──────── 抜粋テキスト

自由研究:モノクロ画像からカラー画像を生成する

モノクロ専用カメラなのに何故にカラー画像なの?と思われましたよね。まずは画像をクリックしていただいて、等倍でご覧になってみてください。いつものカラー写真とはちょっと画質が違いませんか?解像感、立体感、偽色の少なさなどが別格で、全体的に生々しさが際立っています。この写真、K-3 Mark III Monochromeで撮影しています。具体的に言えば、R(赤)、G(緑)、B(青)のレンズフィルターを装着して撮った3カットを合成しています。

────────────────

課題内容
抜粋テキストについて、次の問いに答えよ。
1. 写真の撮影に使われたカメラは何か。
2. 撮影時に装着したレンズフィルターは何色か。
3. 写真は何カットを合成したものか。

──────── 行データ抜粋

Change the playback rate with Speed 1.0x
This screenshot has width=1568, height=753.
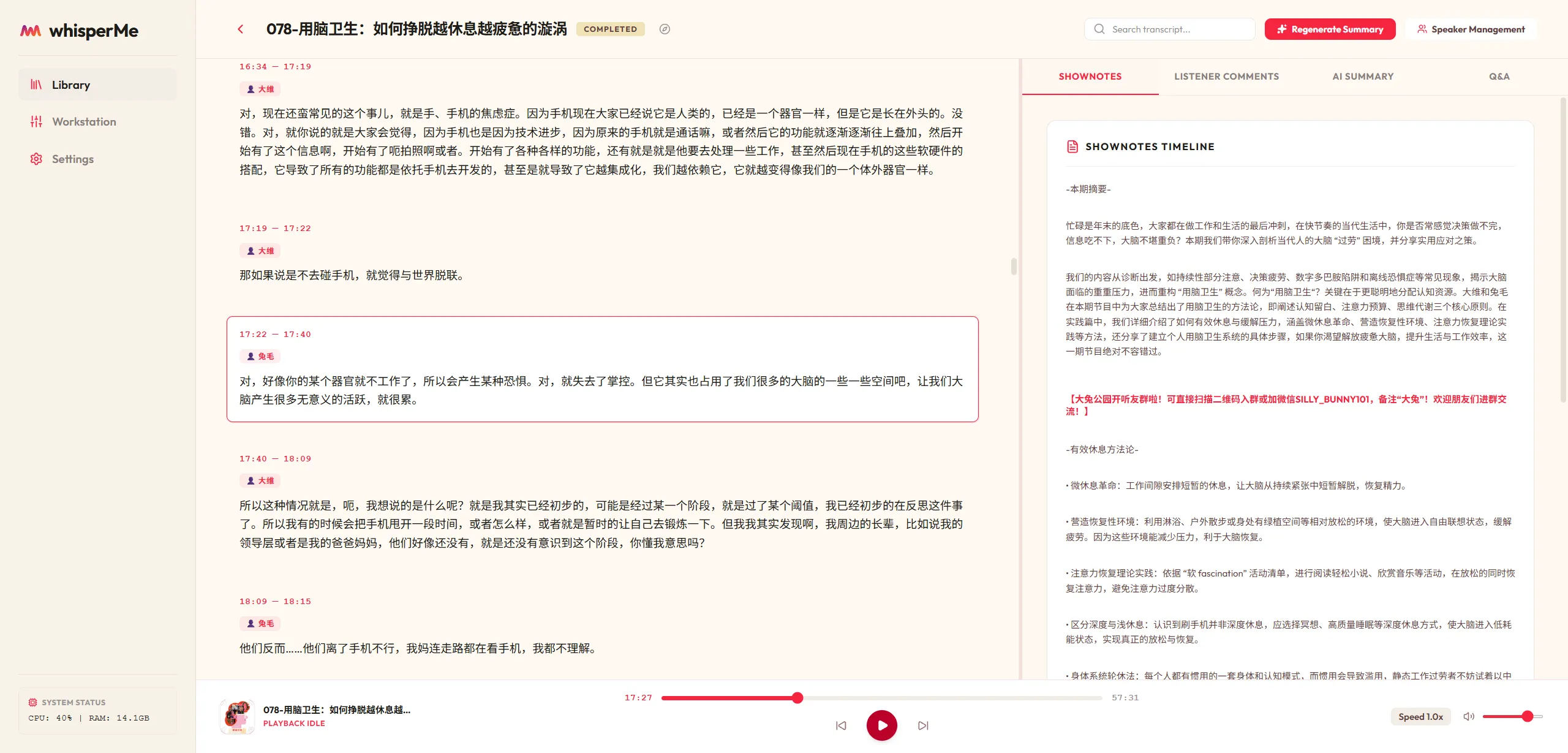pos(1420,716)
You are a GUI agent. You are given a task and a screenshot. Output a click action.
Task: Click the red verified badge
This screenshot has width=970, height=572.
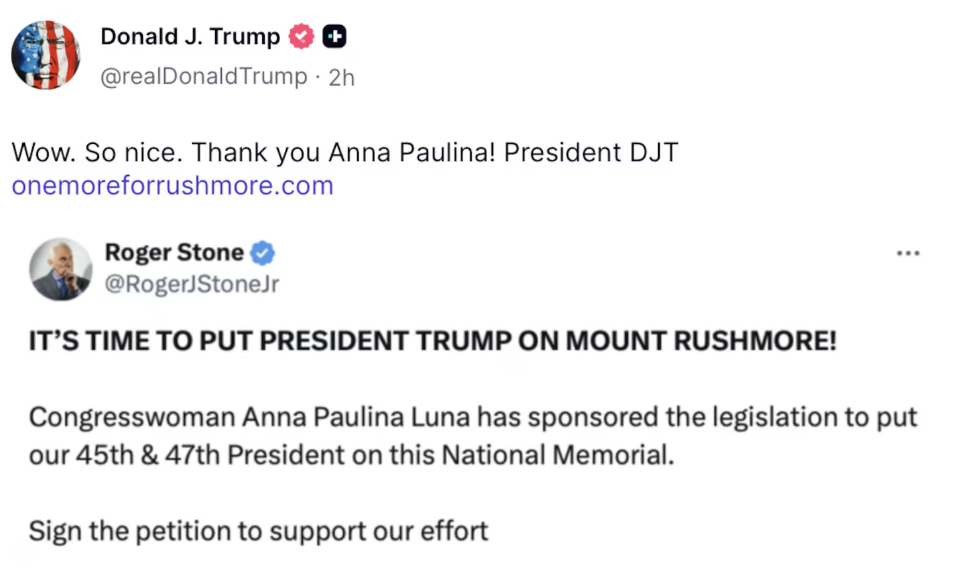[x=302, y=37]
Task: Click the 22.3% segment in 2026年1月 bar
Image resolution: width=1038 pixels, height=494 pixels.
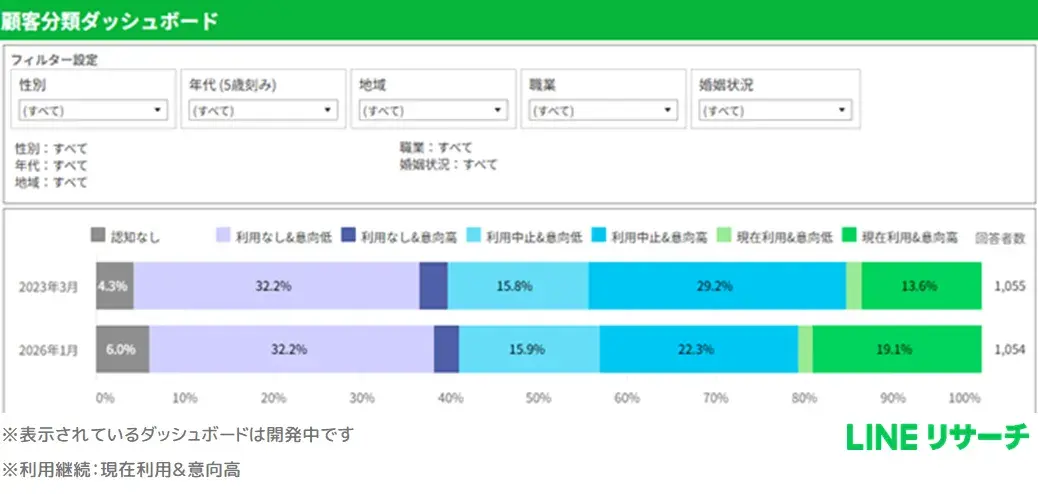Action: pos(698,349)
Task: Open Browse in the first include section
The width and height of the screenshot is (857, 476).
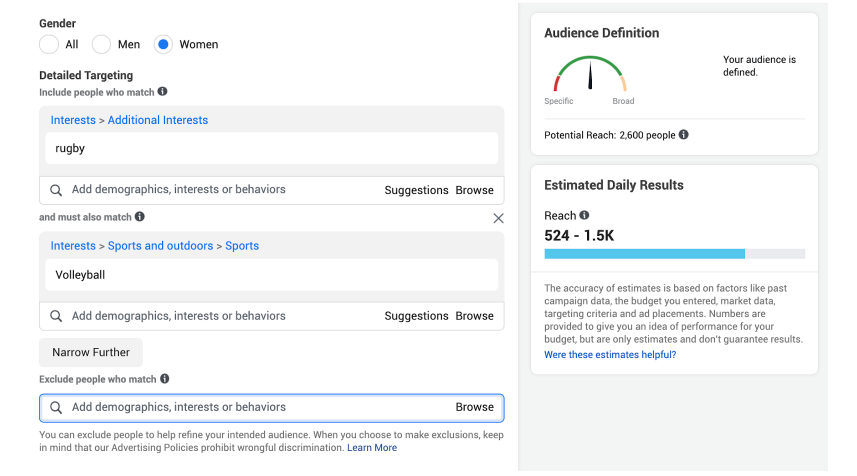Action: [474, 190]
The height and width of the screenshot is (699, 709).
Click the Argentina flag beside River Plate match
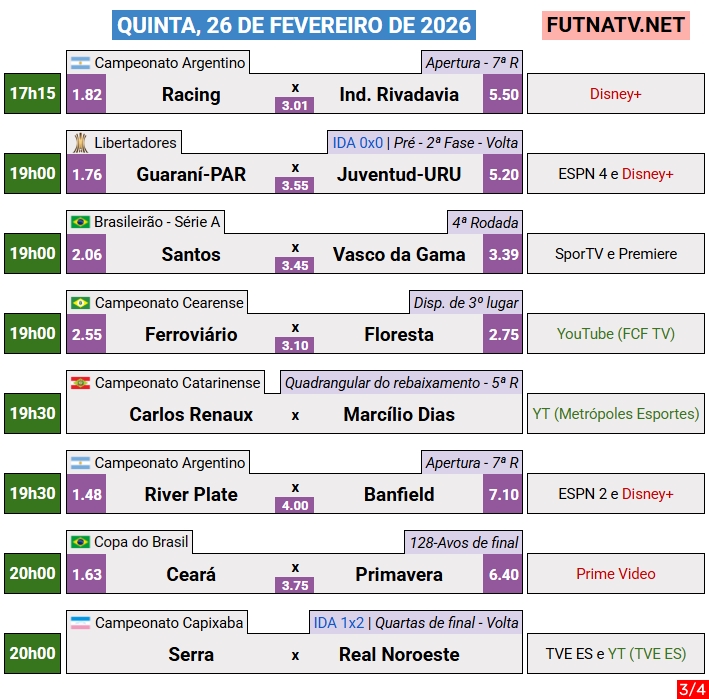point(80,463)
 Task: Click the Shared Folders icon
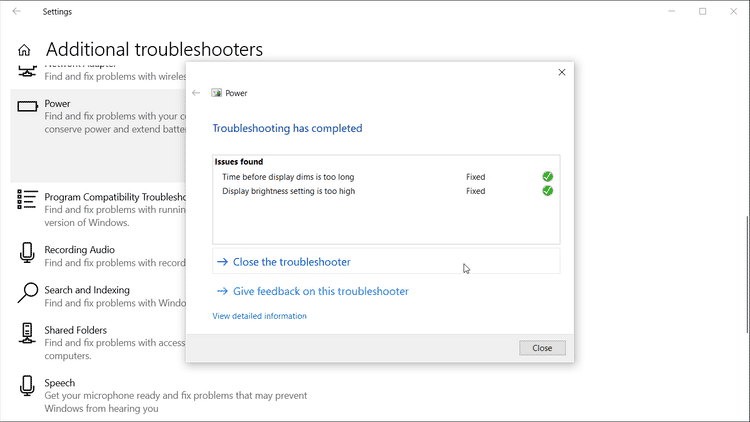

────────────────

解答
1. K-3 Mark III Monochromeである。
2. R(赤)、G(緑)、B(青)の3色である。
3. 3カットを合成したものである。